Spring Design’s new SpringShare apps for Android are designed to let you display content from an Android smartphone on a tablet with a larger screen. The company launched a public beta this week.

Say you’re tired of reading email on your tiny phone and you want a bigger screen to view pictures or fit more text on the screen at once. Just fire up an app on each device and your tablet turns into an external display for your smartphone.

Spring Design SpringNet

You can also see ScreenShare as a way to use your phone’s mobile data plan to surf the web or perform other activities on a WiFi-only tablet like the Google Nexus 7… sort of.
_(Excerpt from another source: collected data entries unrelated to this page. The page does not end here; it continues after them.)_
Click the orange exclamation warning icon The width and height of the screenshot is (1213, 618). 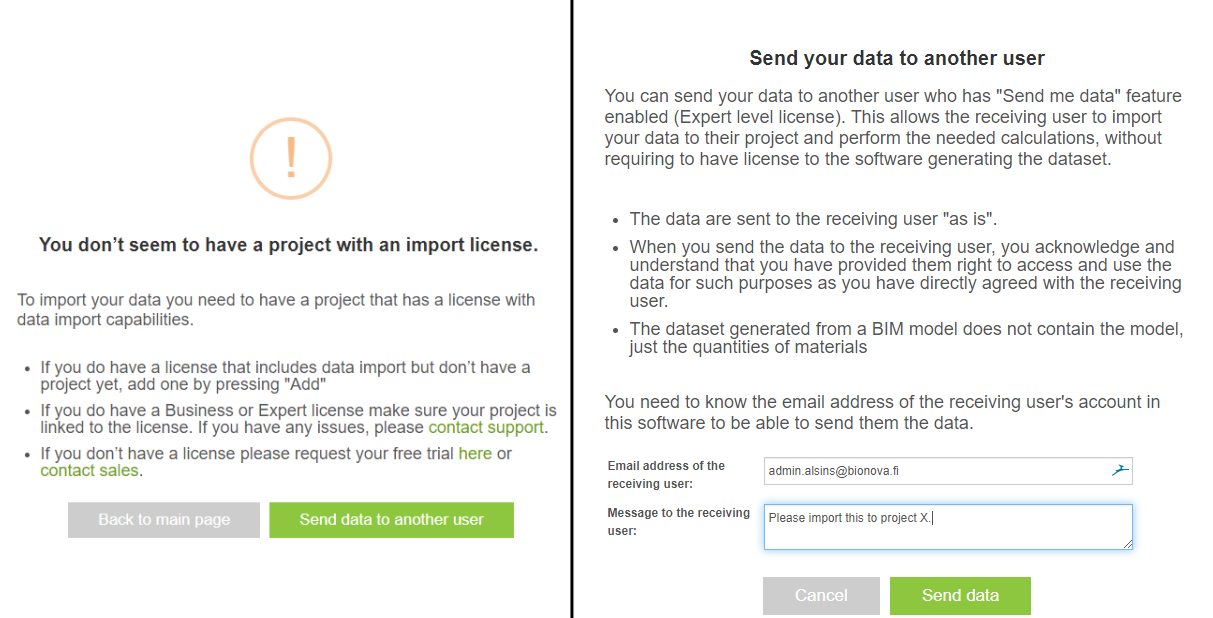pyautogui.click(x=291, y=157)
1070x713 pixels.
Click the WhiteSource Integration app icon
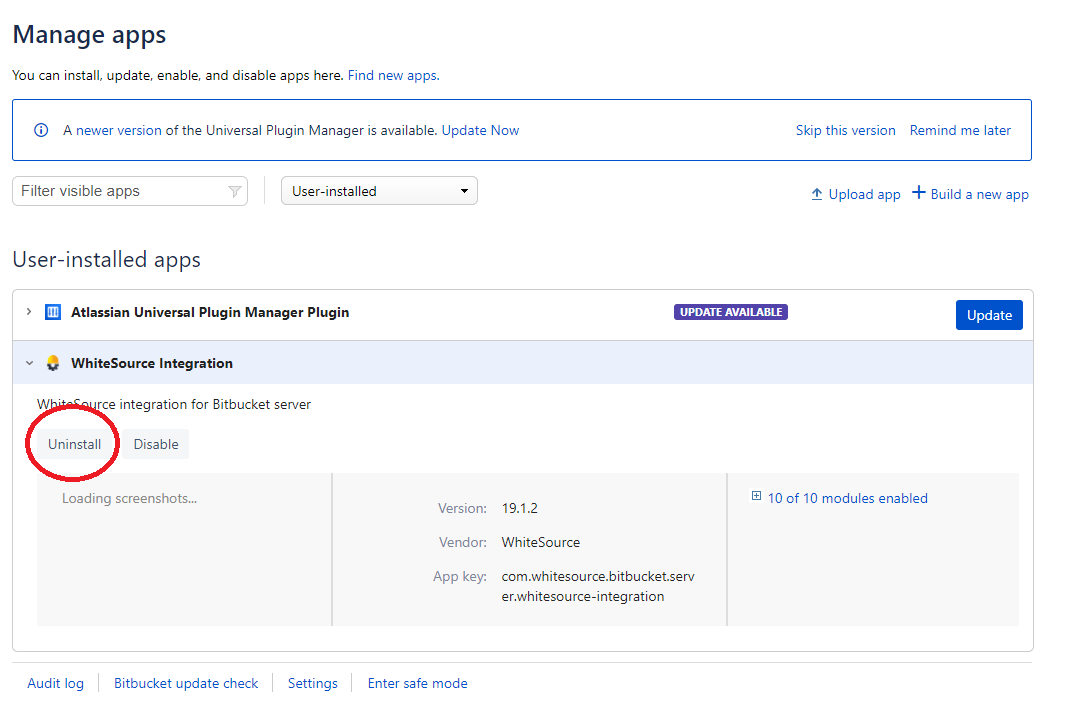tap(53, 363)
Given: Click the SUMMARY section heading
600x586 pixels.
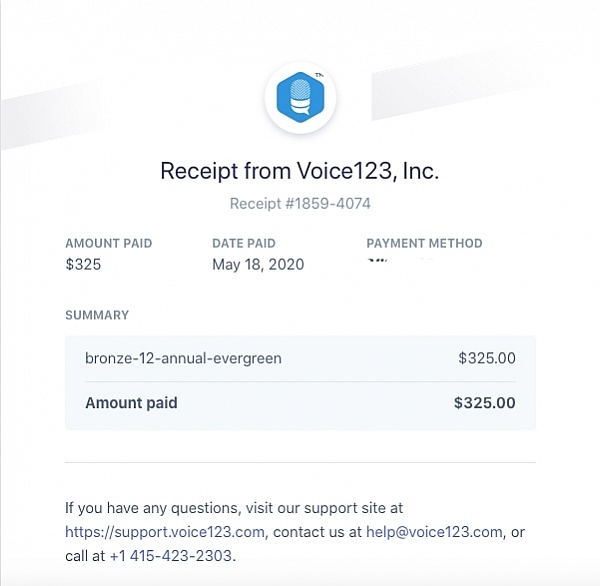Looking at the screenshot, I should click(x=97, y=315).
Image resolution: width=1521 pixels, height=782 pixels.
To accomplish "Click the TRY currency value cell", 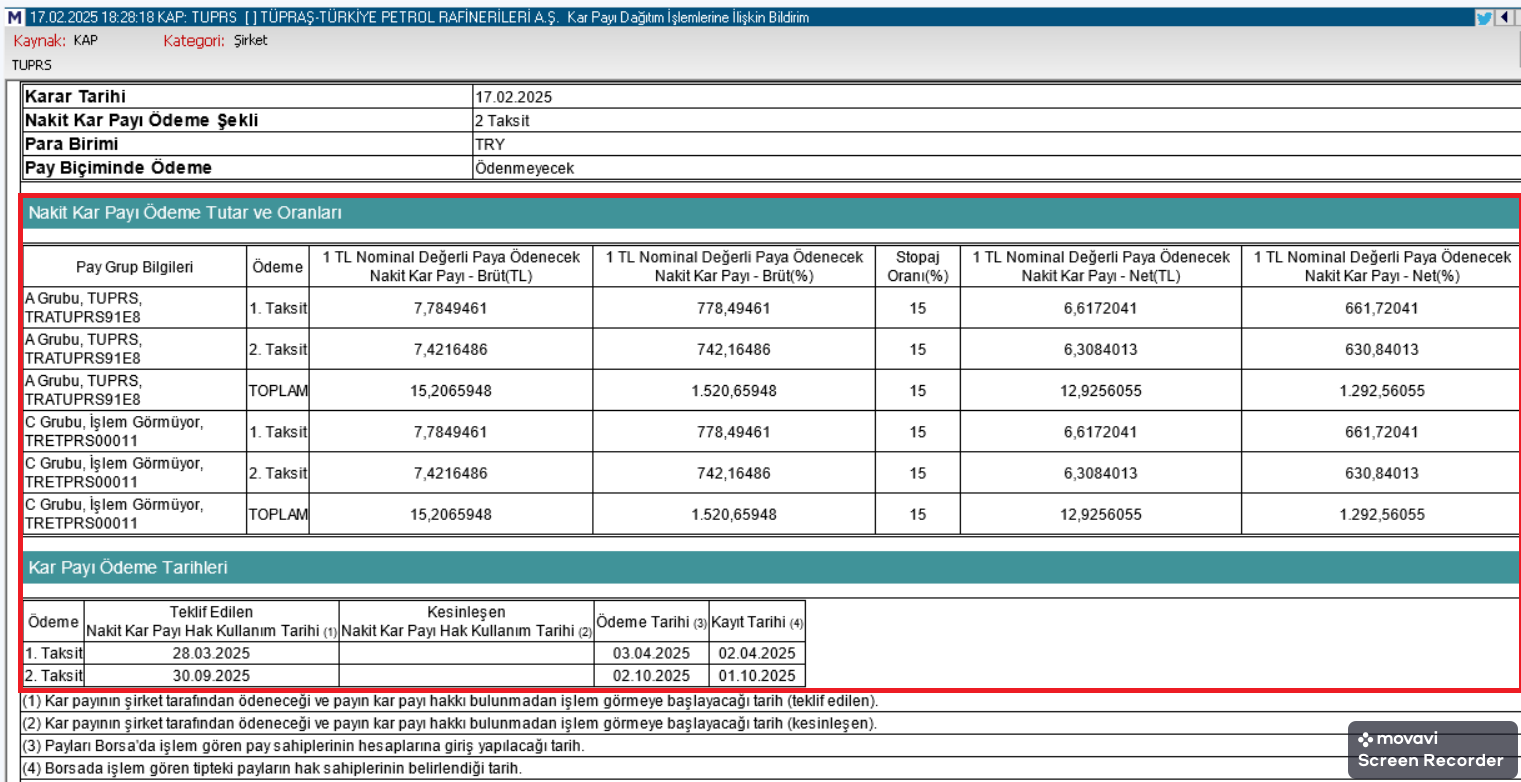I will 490,144.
The Spring Design team has posted a video showing a Nexus 7 connected to a smartphone. If you launch the SpringNet app, you can basically use the tablet like a big remote control for a smartphone in order to surf the web using a custom browser.

There’s also a SpringMail app which syncs your email messages between devices so you can receive messages on the go on your phone, and then read messages or view attachments on your tablet.

But this only works with apps that take advantage of the ScreenShare protocol. You won’t be able to send instant messages, stream videos, or access other types of data without a cellular connection.

Spring Design does plan to release a Software Developer Kit later this year that will let developers add ScreenShare capabilities to their apps though.

The ScreenShare, SpringNet, and SprintMail apps for Android are all free while in beta. Prices will go up to 99 cents each after the beta period ends.